Очередная мелодрама сталинской эпохи. Конец тридцатых годов. Зауралье. Областной центр. Отца направили в эту глушь по распределению — отплатить свой долг народу и государству после университета: вести курсы по повышению квалификации для преподавателей местных школ. Алек помнил отцовские, подернутые охрой, как дагерротипы, фотографии из семейного альбома тех лет: в те годы московские студенты еще подражали своим соратникам из Сорбонны и Оксфорда — экзотические до анекдота английские бриджи, гетры, жилетка и бабочка. Алеку пришло в голову, что он мог бы быть одет сегодня точно так же, как его отец полстолетия назад, ничем не отличаясь от очередного британского профессора-эксцентрика и одновременно повторяя в малейших деталях своего отца. На мгновение он осознал себя двойником, тенью чужого прошлого, незаконно пробравшимся в настоящее вместе с оригиналом. Или же наоборот, он сам раздвоился на две временные ипостаси, путешествующие в одном и том же автобусе. Как он небось блистал в том затхлом городишке. Набриолиненный пробор, загибает нечто про высшую гармонию, глаза сияют. Короче: столичная штучка! Можно себе представить, как млели, глядя на него с обожанием, все эти незамужние (а замужние в особенности) провинциалки-курсистки Зауралья. Одну из них звали Верочкой. И они полюбили друг друга.

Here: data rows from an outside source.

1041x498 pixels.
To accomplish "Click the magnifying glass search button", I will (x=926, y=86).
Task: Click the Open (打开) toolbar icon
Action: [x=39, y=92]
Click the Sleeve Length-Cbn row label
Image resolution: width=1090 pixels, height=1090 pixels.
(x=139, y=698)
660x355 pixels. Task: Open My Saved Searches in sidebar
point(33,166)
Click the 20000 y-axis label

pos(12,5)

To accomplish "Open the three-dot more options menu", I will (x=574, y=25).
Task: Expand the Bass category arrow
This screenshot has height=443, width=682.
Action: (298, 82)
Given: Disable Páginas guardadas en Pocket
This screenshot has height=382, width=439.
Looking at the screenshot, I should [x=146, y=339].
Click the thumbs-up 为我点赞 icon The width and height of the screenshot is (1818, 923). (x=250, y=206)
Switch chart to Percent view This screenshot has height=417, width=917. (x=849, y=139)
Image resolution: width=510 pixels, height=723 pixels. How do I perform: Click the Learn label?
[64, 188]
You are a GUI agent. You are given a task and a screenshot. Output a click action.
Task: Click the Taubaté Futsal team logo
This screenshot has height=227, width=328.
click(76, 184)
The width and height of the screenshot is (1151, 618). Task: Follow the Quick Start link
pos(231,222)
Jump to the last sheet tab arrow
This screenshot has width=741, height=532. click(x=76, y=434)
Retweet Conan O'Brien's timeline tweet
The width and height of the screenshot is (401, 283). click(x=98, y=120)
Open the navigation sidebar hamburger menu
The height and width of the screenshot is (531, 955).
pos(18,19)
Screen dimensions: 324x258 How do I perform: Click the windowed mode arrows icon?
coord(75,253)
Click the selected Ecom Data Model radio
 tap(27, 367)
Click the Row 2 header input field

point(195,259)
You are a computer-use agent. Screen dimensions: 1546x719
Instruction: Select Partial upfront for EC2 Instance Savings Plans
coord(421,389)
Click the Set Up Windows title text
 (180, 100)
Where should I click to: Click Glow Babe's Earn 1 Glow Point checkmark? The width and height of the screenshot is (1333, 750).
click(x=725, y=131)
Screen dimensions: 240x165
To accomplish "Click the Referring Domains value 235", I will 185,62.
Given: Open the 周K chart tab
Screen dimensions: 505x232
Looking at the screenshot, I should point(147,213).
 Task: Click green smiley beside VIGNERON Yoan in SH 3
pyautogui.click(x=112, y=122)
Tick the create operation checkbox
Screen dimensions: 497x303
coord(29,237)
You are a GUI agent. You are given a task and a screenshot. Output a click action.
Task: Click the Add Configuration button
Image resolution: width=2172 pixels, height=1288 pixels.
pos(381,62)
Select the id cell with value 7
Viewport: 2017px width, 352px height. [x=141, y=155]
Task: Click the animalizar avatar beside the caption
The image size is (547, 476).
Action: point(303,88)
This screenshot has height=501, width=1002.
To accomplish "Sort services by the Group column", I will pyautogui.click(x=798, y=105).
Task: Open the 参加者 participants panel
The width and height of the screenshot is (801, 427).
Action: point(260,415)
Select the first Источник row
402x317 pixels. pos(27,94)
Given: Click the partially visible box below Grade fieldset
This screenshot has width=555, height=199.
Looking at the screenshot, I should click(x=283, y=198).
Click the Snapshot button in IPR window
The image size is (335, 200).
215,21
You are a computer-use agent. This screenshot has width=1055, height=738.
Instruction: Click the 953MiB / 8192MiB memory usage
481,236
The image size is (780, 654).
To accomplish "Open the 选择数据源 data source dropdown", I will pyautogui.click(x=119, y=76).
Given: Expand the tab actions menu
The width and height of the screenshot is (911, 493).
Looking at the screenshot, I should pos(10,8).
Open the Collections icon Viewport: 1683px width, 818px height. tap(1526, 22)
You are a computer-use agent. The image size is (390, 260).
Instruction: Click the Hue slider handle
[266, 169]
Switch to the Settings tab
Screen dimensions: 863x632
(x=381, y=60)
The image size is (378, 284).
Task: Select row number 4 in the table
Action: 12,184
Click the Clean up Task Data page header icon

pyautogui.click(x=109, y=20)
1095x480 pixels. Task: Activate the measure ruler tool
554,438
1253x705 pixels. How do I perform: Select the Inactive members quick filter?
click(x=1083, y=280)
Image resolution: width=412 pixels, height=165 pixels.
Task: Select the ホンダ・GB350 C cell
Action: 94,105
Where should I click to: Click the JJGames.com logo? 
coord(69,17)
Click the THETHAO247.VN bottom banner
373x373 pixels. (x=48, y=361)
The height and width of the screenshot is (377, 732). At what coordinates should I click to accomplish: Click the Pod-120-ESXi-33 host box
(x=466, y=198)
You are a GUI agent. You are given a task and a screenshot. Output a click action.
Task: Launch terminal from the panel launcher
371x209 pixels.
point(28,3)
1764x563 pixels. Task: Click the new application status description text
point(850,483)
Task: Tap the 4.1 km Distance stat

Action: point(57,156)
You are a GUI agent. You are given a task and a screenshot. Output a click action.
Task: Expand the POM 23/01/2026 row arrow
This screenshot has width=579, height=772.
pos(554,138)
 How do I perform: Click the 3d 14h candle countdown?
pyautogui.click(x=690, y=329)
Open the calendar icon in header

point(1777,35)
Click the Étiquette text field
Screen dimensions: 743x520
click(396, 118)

«Мы полюбили друг друга. Чуткая, знаешь ли, была женщина. Она была из семьи, как бы это сказать… — Он помялся и наконец подобрал подходящее слово: — Из семьи пострадавших». Алек засопел свирепо, стараясь не перебивать отца. Даже сейчас, после стольких лет и стольких оттепелей, уже здесь, в Лондоне, рядом с сыном, отец не мог забыть тех сибирских морозов: не мог сказать прямо, что та первая любовь, зауральская жена его, была дочерью «врагов народа», что ее родителей расстреляли, что ее, школьницу, сослали в зауральскую глушь на поселение. Вместо всего этого он употребил слово «пострадавшие», от слова «страдание», пострадали, мол, непонятно от кого, вообще пострадали. И кто его знает, чего он страдает. Вместо строчки только точки: догадайся, мол, сама. А через год уже началась война, отца призвали в армию и отправили на фронт. Тяжелое ранение, военный госпиталь в тылу, демобилизация, а на выздоровление — домой, в Москву. Там он и встретил мать Алека. И они полюбили друг друга.
«Мы полюбили друг друга. Она тоже была чуткой женщиной. Я был поставлен перед выбором. Метался, знаешь ли. Пока не понял: решаешь не ты — решает жизнь».
Любопытное решение. Особенно если у другого в жизни нет никого и ничего, кроме тебя. И еще облупившаяся краска школьного коридора. Парторг и чекист в горсоветовском окне, засиженном мухами: играют в шахматы. Очередь у продмага. Улица в ухабах со свиньей у забора. Бузина и лопухи. Огромные возможности для выбора. Комната в коммуналке и письмо из Москвы от мужа с фразой в конце: «Я выбрал жизнь».
«Вера, ты знаешь, была бездетной. — Пауза. — И я выбрал твою маму». Отец произнес эту фразу с торжественной непререкаемостью советского дарвиниста, оправдывающего все идеей выживания, продлением рода: потому что выжить для его поколения и значило верить в доброе и вечное. Но, взглянув на перекошенное лицо Алека, он заерзал: он явно углядел в этой бледной гримасе осуждающее презрение, и поспешил добавить, оправдываясь перед младшим поколением за этот самый дарвинизм: «Но ведь, знаешь, если б я не женился на твоей маме, ты бы не родился, тебя бы, так сказать, не было на свете. Согласен?» И он заискивающе заглянул из-под низу в гробовую мрачность сыновнего лица. Если бы не отец, его бы не было на свете. На этом свете. В этом Лондоне.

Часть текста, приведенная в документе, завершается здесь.